Aim of the task -> Line by line, check the data for the string "aespa" and state how many lines have it, nothing more.

··· Source data

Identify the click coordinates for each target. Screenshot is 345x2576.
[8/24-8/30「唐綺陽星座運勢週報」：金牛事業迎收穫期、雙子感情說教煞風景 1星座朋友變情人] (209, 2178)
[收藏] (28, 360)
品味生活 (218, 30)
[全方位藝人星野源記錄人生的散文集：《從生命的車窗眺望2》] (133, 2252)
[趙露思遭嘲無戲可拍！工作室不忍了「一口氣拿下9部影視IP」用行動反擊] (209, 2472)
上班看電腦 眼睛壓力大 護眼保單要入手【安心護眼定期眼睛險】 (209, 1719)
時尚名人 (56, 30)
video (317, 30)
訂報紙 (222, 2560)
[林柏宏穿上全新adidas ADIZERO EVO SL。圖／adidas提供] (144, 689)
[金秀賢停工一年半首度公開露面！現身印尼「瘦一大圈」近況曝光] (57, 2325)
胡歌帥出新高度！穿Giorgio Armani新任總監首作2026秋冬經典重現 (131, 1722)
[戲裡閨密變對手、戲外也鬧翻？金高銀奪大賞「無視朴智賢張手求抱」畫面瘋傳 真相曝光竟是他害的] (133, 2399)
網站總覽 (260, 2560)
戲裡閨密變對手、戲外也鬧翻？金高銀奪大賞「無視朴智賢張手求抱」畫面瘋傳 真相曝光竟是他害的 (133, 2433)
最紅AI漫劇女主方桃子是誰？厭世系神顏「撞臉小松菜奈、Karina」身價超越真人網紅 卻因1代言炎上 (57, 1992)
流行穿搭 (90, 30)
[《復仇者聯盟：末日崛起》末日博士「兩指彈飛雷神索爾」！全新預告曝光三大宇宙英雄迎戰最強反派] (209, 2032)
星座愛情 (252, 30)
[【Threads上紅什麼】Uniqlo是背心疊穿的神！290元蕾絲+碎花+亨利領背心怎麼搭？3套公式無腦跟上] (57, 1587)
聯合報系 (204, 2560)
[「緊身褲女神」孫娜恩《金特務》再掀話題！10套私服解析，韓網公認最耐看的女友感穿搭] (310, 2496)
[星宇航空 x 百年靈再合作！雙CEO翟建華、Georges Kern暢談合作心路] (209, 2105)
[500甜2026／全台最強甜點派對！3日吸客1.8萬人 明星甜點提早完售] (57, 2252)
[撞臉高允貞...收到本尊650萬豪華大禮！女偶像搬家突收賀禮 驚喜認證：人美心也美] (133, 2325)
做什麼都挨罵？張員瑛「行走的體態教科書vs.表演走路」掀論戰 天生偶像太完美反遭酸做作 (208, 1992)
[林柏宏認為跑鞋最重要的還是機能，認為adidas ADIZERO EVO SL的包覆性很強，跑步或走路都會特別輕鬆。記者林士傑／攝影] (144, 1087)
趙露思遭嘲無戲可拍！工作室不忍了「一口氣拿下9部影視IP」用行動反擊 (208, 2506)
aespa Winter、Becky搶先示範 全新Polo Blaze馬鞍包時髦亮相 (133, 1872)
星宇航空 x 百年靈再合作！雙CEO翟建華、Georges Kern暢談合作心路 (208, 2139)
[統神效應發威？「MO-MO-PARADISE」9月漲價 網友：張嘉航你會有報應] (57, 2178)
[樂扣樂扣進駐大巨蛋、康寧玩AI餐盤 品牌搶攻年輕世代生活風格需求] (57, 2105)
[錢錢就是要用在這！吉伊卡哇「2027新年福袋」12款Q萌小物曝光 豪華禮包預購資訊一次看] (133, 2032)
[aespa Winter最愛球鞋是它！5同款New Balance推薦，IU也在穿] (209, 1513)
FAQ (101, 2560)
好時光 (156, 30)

······

Problem solution -> 2